* [Exercise brief]: Update the listing, starting at the line that contains "Given: Unlink the material with the X icon" and ending at the end of the listing, by replacing "speech bubble" with "chat bubble" and leaving everything else unchanged. Give only those lines, and leave the pictures out.

##### Stored data

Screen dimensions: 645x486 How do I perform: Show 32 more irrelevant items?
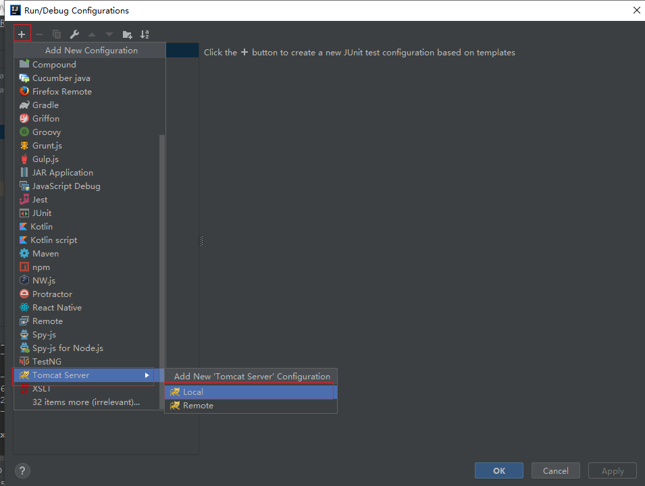click(86, 402)
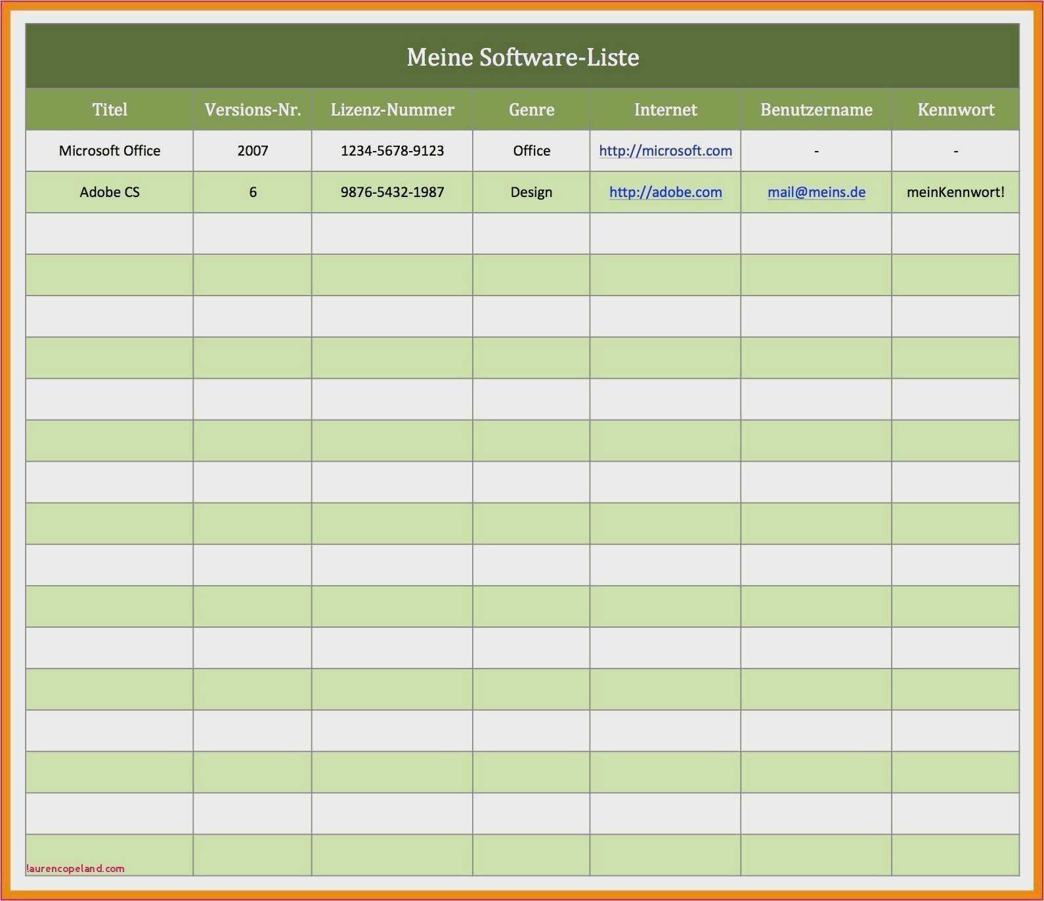Select the Genre header cell
Image resolution: width=1044 pixels, height=901 pixels.
[x=531, y=110]

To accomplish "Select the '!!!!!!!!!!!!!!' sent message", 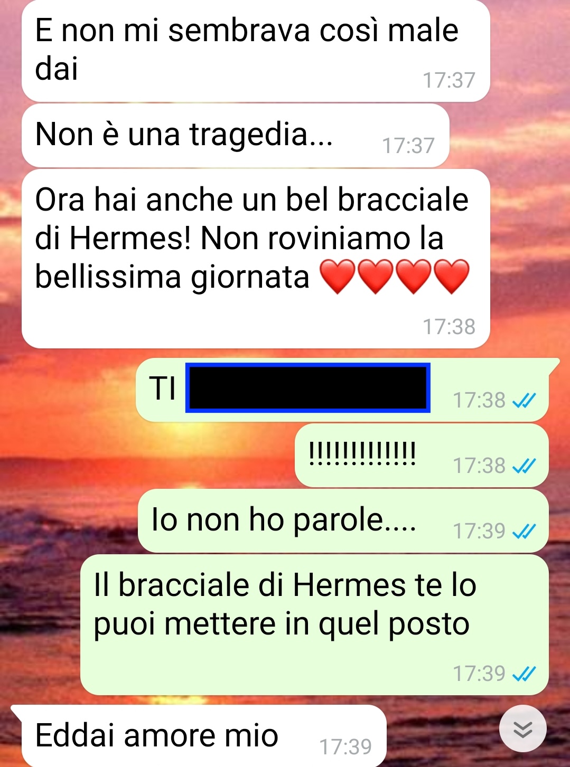I will pos(422,455).
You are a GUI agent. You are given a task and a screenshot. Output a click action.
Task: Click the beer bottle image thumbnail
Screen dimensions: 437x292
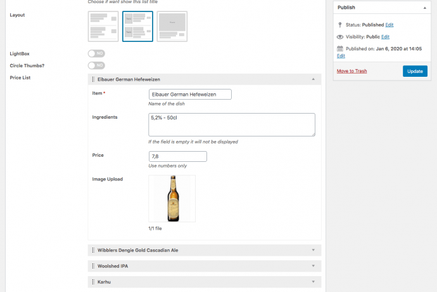tap(172, 199)
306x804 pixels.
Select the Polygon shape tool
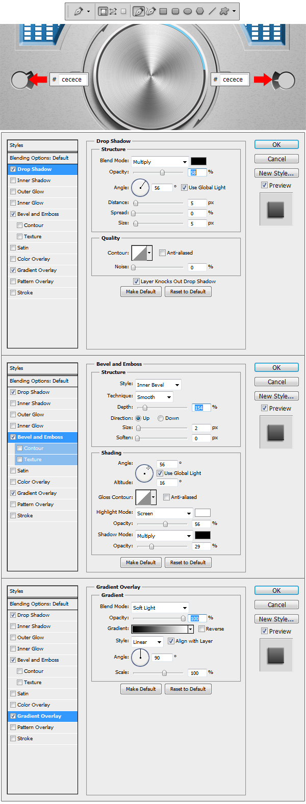[x=200, y=11]
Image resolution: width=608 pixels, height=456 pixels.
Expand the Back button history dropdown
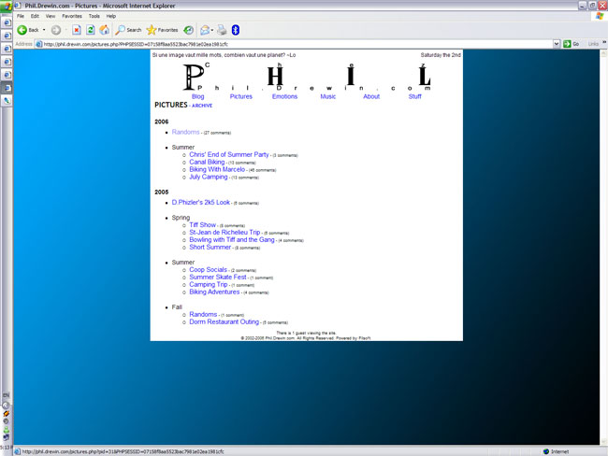pyautogui.click(x=44, y=30)
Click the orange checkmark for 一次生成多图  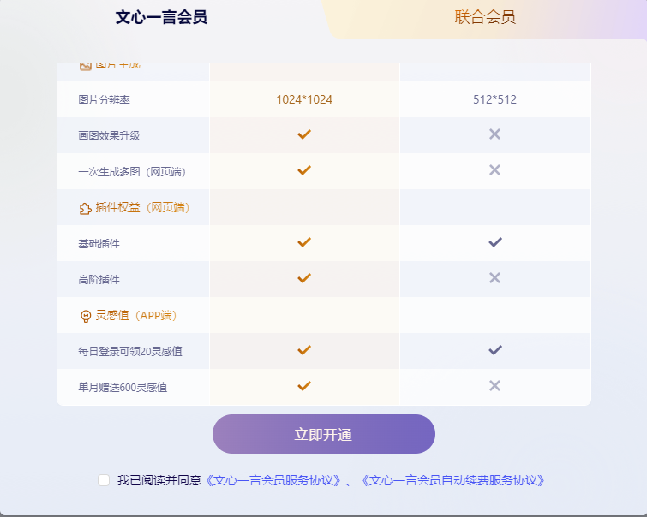tap(304, 170)
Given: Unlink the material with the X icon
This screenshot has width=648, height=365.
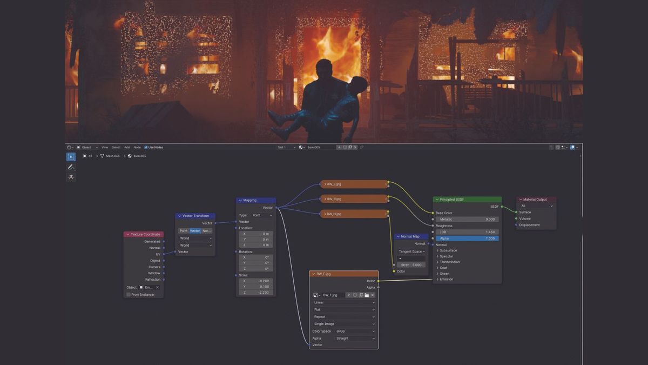Looking at the screenshot, I should (x=355, y=147).
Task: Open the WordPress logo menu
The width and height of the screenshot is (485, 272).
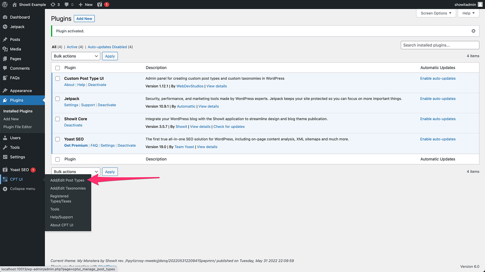Action: pos(4,4)
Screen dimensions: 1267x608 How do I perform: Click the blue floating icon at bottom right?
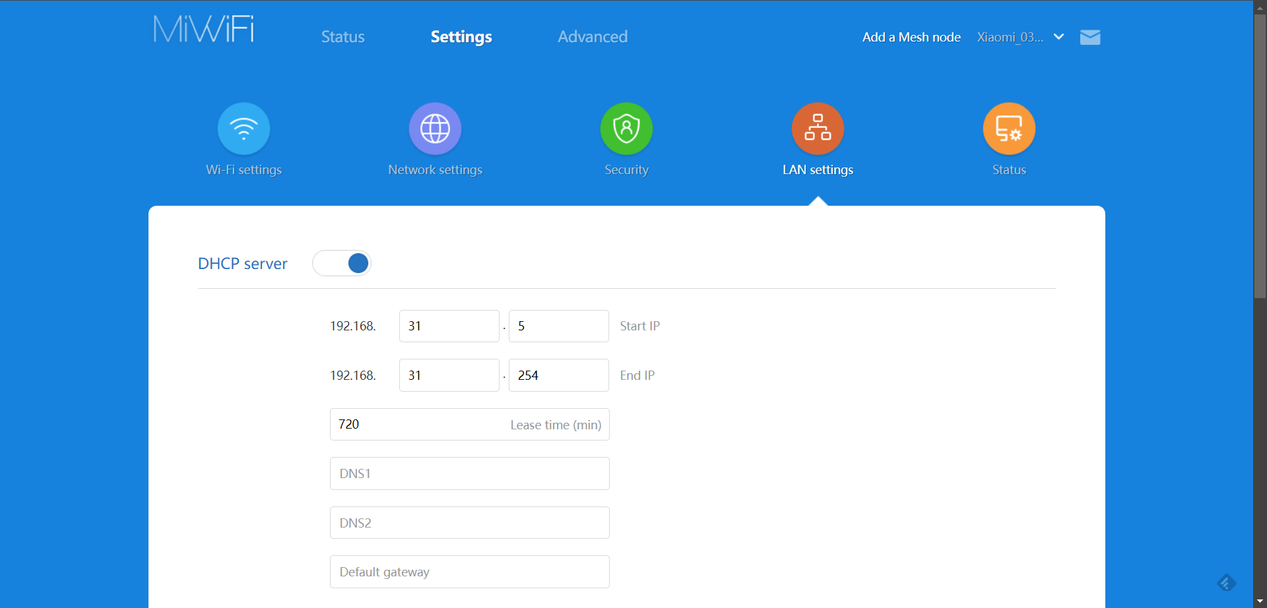tap(1226, 583)
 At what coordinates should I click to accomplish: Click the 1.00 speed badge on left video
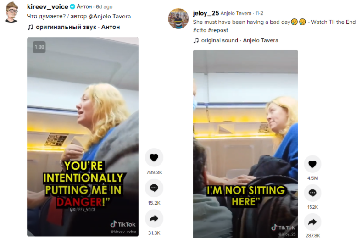[39, 47]
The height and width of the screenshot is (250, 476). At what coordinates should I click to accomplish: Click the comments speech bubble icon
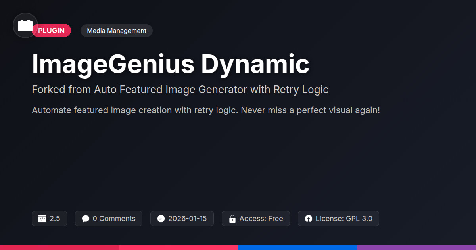click(x=86, y=219)
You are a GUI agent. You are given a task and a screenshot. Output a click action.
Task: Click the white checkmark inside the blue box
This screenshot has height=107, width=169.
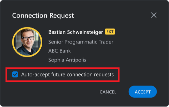[x=15, y=75]
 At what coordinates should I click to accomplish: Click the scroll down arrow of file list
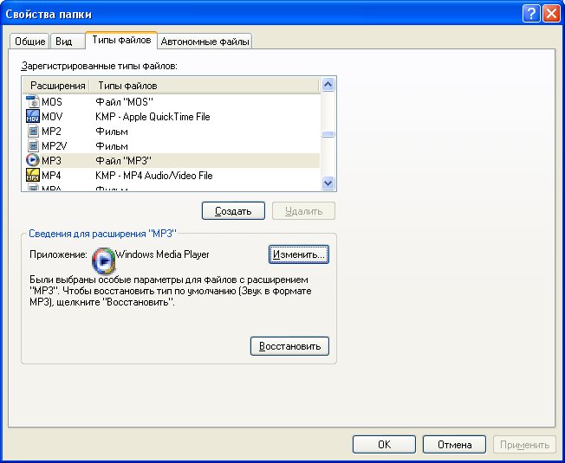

##########

* [Answer to this problem]:
Given: Unlink the material with the X icon
This screenshot has width=648, height=365.
Looking at the screenshot, I should (x=355, y=147).
Task: Open the WordPress logo menu
The width and height of the screenshot is (485, 272).
Action: pos(4,4)
Screen dimensions: 1267x608 How do I perform: Click the blue floating icon at bottom right?
tap(1226, 583)
 At what coordinates should I click to accomplish: Click the 1.00 speed badge on left video
[39, 47]
The height and width of the screenshot is (250, 476). At what coordinates should I click to accomplish: Click the comments chat bubble icon
click(x=86, y=219)
You are a GUI agent. You are given a task and a screenshot. Output a click action.
Task: Click the white checkmark inside the blue box
This screenshot has height=107, width=169.
[x=15, y=75]
 At what coordinates should I click to accomplish: Click the scroll down arrow of file list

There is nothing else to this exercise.